Toward an understanding of microbial communities and biogeochemistry in high-elevation, unvegetated soils

Due to glacial retreat across the globe, soils at the highest reaches of mountain catchments are increasing in extent. Soils that are above the growth limit of most plants experience dramatic seasonal fluctuations in temperature and water availability, yet contain a microbial biomass that actively cycles carbon and nitrogen. The goal of this study was to understand how microbial communities at high-elevation function in the absence of plant primary productivity and to identify the composition of microbial communities in high-elevation, developing soils. Results showed that diverse communities of bacteria, eukarya and archaea were present. Photoautotrophic bacteria and microscopic green algae were identified and both CO2 fixation and respiration occurred. An estimated 24 g C m-2 yr-1 were brought into the soil via autotrophic activity during the short snow-free period, contradicting previous work that suggested this ecosystem is largely dependent on eolian deposition.
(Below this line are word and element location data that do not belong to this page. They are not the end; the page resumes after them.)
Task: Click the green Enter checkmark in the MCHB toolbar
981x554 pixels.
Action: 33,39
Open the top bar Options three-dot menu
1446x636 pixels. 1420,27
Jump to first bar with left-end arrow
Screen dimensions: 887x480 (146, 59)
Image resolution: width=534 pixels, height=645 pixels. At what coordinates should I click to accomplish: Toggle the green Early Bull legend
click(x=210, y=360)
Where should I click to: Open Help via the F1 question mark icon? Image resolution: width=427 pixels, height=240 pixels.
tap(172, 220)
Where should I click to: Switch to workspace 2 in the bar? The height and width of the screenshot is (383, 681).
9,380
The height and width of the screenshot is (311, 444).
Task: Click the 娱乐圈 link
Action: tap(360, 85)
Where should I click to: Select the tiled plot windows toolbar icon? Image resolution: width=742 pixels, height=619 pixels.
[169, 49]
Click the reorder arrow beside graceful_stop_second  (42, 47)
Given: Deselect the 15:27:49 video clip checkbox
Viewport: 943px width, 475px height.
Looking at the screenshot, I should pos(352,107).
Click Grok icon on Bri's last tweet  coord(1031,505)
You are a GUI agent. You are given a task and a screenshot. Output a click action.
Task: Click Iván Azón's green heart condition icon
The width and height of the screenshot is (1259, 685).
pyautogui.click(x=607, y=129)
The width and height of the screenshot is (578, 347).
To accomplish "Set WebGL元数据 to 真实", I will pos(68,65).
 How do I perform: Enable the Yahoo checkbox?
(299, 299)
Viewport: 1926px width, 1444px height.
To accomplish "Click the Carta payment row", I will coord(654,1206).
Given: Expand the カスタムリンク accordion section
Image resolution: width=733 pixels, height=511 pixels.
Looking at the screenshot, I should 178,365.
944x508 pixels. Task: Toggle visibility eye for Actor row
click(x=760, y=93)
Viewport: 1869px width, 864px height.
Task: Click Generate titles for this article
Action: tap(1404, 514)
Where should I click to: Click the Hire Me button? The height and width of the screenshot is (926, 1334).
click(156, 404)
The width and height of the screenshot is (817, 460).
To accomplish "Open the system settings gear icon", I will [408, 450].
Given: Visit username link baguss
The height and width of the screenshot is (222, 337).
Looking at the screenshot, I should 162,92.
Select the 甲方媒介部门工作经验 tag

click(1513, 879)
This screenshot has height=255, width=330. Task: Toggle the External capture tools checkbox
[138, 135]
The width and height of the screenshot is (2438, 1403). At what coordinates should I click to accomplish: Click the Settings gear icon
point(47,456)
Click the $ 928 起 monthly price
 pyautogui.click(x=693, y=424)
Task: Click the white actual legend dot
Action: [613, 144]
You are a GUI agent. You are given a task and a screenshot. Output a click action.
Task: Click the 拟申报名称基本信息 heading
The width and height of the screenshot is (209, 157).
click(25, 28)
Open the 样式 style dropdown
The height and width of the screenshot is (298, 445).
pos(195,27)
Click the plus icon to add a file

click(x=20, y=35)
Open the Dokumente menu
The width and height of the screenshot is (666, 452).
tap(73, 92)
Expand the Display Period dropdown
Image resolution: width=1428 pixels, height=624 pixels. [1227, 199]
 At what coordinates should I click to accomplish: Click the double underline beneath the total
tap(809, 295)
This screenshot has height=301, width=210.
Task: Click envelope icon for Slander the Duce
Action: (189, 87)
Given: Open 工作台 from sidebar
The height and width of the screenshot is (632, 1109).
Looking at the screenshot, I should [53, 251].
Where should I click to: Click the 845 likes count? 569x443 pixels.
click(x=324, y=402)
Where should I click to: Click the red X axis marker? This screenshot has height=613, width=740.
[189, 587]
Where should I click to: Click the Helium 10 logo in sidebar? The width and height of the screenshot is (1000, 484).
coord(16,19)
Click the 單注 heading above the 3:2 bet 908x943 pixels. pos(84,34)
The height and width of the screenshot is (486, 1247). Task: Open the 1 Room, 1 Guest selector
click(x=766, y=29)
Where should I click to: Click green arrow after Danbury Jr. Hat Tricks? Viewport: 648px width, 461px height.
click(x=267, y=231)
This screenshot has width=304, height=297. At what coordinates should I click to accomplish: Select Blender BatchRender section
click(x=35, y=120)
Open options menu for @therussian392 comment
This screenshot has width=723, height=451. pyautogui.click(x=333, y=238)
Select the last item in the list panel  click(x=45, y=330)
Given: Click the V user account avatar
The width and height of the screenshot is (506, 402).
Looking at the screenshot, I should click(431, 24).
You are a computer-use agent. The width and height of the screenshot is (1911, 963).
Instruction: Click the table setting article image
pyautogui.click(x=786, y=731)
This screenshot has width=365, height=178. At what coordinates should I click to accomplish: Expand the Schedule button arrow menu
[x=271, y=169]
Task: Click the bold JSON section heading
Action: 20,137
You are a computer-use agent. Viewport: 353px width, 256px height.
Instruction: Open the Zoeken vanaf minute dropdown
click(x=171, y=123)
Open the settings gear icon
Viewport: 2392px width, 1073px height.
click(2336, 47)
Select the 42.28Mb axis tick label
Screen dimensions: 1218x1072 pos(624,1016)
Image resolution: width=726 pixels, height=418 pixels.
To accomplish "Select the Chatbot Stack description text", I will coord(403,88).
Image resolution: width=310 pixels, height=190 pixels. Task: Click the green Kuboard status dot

Analysis of eukaryotic communities showed that chytrid fungi were more abundant in high-elevation, unvegetated soil of the Rockies and Himalayas than a majority of ecosystems on earth. Parasitism or saprobism of autotrophic organisms and pollen were shown to be the most likely means of survival for these fungi in high-elevation soil. Archaeal community analysis showed that archaea in high-elevation, unvegetated soils of the Rockies, Himalaya and Andes were almost entirely within the archaeal 16S rRNA group 1.1b and these sequences were closely related to a number of putative ammonia-oxidizing archaea. Additionally, both bacterial and archaeal ammonia monooxygenase genes were found in high-elevation, unvegetated soil, indicating the presence of ammonia oxidizers. Soil measurements throughout the snow-free period showed that seasonal patterns occurred in microbial biomass, nitrate and bacterial community composition, demonstrating the dynamic nature of this ecosystem. This study improves our understanding of the biogeochemistry of high-elevation, unvegetated soils and the microbial consortia found in this globally distributed soil environment.